Dates and ranges are another natural fit. Date.today + 1 returns a new date; it does not change today. Coordinates, colours, measurements — anything that makes sense as “the same if the data is the same” is a good candidate.

In contrast, entities like a User, an Order, or a Session should generally not be value objects. They have identity — two orders with the same data are still different orders. For entities you track by ID; for value objects you compare by content.

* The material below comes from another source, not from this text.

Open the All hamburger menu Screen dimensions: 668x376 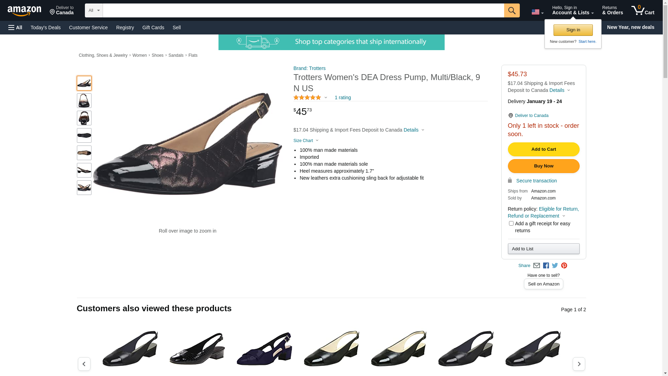coord(15,28)
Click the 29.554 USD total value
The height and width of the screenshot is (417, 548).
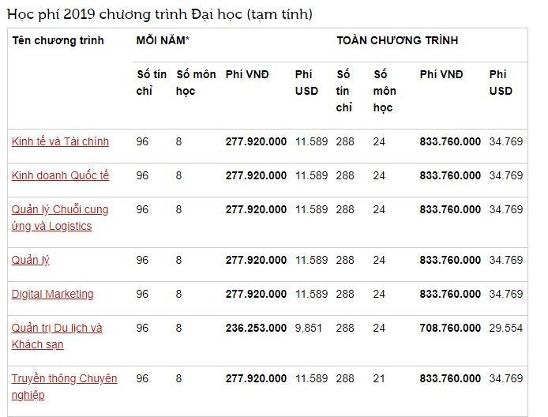pos(505,328)
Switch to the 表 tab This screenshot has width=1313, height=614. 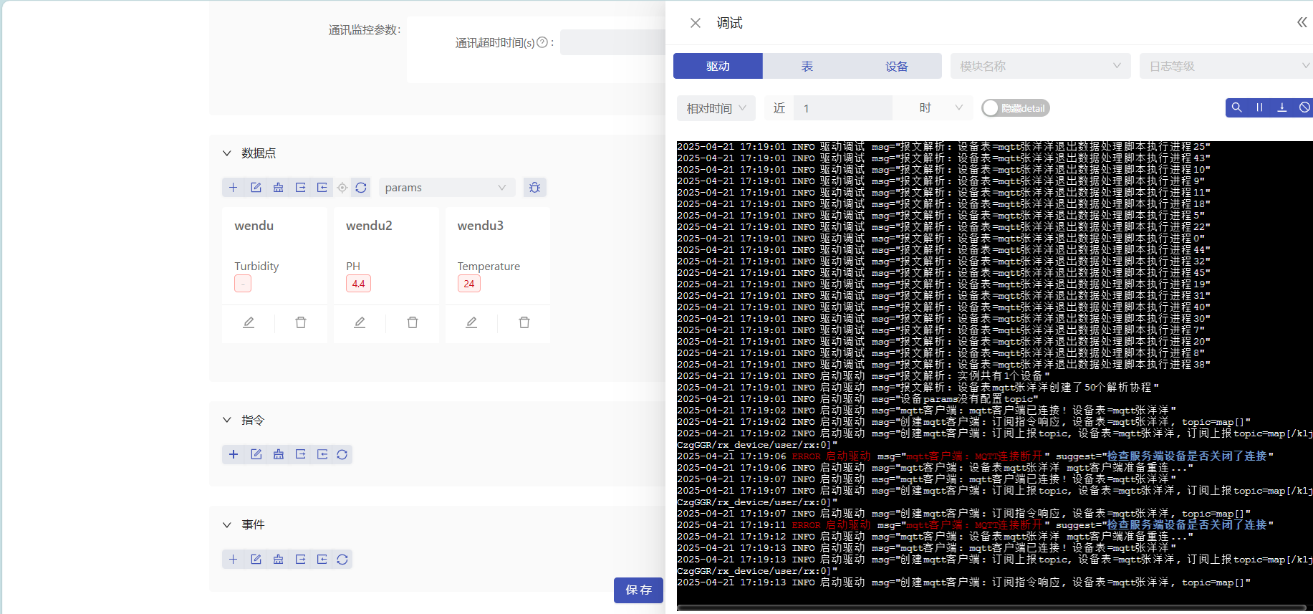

Frozen Objects and Value Objects

Ruby provides Object#freeze to make objects immutable. A frozen object cannot be modified:

point = [3, 4].freeze
point[0] = 5  # => FrozenError: can't modify frozen Array

Freezing is not the same as being a value object, but it is a prerequisite for most value objects. A frozen regular object still compares by identity unless you override ==:

a = [1, 2].freeze
b = [1, 2].freeze

a == b  # => true (arrays have value equality, but this is a special case)
a.object_id == b.object_id  # => false

For your own classes, freeze in initialize and implement value equality to get true value object behaviour.

class RGB
  attr_reader :r, :g, :b

  def initialize(r, g, b)
    @r, @g, @b = r, g, b
    freeze
  end

  def ==(other)
    self.class == other.class &&
      @r == other.r && @g == other.g && @b == other.b
  end
  alias eql? ==

  def hash
    [@r, @g, @b].hash
  end
end

Comparison of Approaches

FeatureStructOpenStructDataPlain class
ImmutabilityOptional (freeze: true)NoYes (default)Manual
Value equalityYesNoYesManual
Value hashingYesNoYesManual
Pattern matchingYesNoYesManual
Dynamic attributesNoYesNoNo
PerformanceFastSlowFastDepends
Ruby versionAllAll3.4+All

For Ruby 3.4 and above, prefer Data.define for new value objects. For older Ruby or when you need more customisation, Struct.new(freeze: true) with Data.define-style equality gets you most of the way there.